Camden-Rockport school engineers take harder look at heating with municipal wastewater
CAMDEN — As the bid package for the new Camden-Rockport Middle School to be built on Knowlton Street have been circulating, engineers associated with the project are refining at least one bid option: To heat the new building with wastewater from the neighboring treatment plant that processes all of Camden and some of Rockport’s sewage. The costs have come down from what was originally estimated, and the option has gone back out to construction companies bidding on the job.
Bids on the entire $26 million project are due back to School Administrative District 28 offices by May 16.
Addenda to the base bid package are being sent out this week, and in addition to the heat exchange system from the sewer treatment plant there alternate options SAD 28 is seeking, which include sodding the fields and a snow melt system.
Heating the new 83,400-square-foot school with wastewater requires a sewer thermal pump installed near the Camden Wastewater Treatment Center, which is next to the middle school campus on Knowlton Street.
Talk of possibly heating the new building with wastewater started in the summer of 2017 and architects presented plans to the Camden-Rockport Middle School Building Committee. But, over the past year, the idea had been labeled too expensive and would drive up project costs, which had been approved by voters at $26 million. The wastewater heating exchange system had been tagged at $500,000 and more.

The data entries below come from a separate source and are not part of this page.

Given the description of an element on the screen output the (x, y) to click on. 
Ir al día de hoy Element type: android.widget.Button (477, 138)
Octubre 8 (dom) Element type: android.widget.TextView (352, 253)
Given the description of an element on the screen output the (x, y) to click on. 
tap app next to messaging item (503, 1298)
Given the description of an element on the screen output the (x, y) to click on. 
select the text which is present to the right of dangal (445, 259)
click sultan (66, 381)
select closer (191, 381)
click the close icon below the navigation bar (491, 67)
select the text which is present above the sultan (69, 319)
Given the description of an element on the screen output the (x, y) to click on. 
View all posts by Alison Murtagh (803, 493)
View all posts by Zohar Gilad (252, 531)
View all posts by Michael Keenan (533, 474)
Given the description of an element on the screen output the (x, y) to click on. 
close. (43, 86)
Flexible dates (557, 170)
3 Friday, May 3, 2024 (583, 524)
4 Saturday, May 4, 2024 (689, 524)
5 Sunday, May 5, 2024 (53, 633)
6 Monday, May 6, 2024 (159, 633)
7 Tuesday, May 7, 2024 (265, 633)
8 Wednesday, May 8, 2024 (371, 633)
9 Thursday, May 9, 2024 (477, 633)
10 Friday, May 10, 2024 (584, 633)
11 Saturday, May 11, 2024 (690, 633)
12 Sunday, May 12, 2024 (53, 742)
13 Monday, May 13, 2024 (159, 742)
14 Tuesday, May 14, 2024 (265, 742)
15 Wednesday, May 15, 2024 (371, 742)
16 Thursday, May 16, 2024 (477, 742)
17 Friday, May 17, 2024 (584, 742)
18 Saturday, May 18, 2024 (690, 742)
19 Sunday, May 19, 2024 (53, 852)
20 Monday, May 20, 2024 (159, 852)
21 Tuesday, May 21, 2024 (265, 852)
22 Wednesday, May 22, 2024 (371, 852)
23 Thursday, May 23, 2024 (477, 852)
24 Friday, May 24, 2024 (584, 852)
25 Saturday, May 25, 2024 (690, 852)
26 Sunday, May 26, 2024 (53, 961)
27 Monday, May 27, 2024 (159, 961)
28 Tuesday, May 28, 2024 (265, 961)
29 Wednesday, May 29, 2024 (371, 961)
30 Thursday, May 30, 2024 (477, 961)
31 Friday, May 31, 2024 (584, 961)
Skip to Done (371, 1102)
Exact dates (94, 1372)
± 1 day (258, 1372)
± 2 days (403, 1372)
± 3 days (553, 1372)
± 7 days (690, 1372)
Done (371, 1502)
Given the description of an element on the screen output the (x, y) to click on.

But that has changed, as the Camden Select Board learned May 1 at a regularly scheduled meeting held in the Washington Street Conference Room.
The cost now is estimated at $250,000, according to Oak Point Associated Mechanical Engineer Matt Albright, who told the Select Board that new school’s main heating source would be propane gas, with radiant heat flooring.
With the installation of pipes from the sewer plant and the circulation of thermal wastewater through the building, however, heating costs could be almost entirely shifted from propane to sewer water.
Building the system would entail capturing wastewater at the treatment plant, running it through a heat pump, and then piping it 800 feet along a sewer-thermal trench dug beneath the soccer field to a web of pipes that are to run around the outside of the school.
The system would use 150 to 200 gallons of water per minute, and the return pipe would send the brown water back to the treatment plant, and then down to the harbor, where Camden’s treatment outflow is deposited.
“If we can pull this off it is a great thing for the school,” said Select Board member Marc Ratner. “It is exciting.”
The return on investment would take approximately 20 years, said Albright, with a savings of $10,000 to $15,000 per year.
But the resulting benefits include a school building that would be heated primarily from the wastewater.
“It will help cut heating costs,” he said. “It could heat the building all year long, while ventilation would have to handled by propane. It’s quite a savings.”
Additionally, if the alternate heat exchange option is approved, then other cost savings would be recovered as the propane heating system would require smaller boilers, said Albright.
Ratner made a motion to support the option of the wastewater heat exchange system for the new school, as long as it is funded by the school district.
All members — Alison McKellar, Bob Falciani, Chairman John French, Ratner and Jenna Lookner — approved the motion.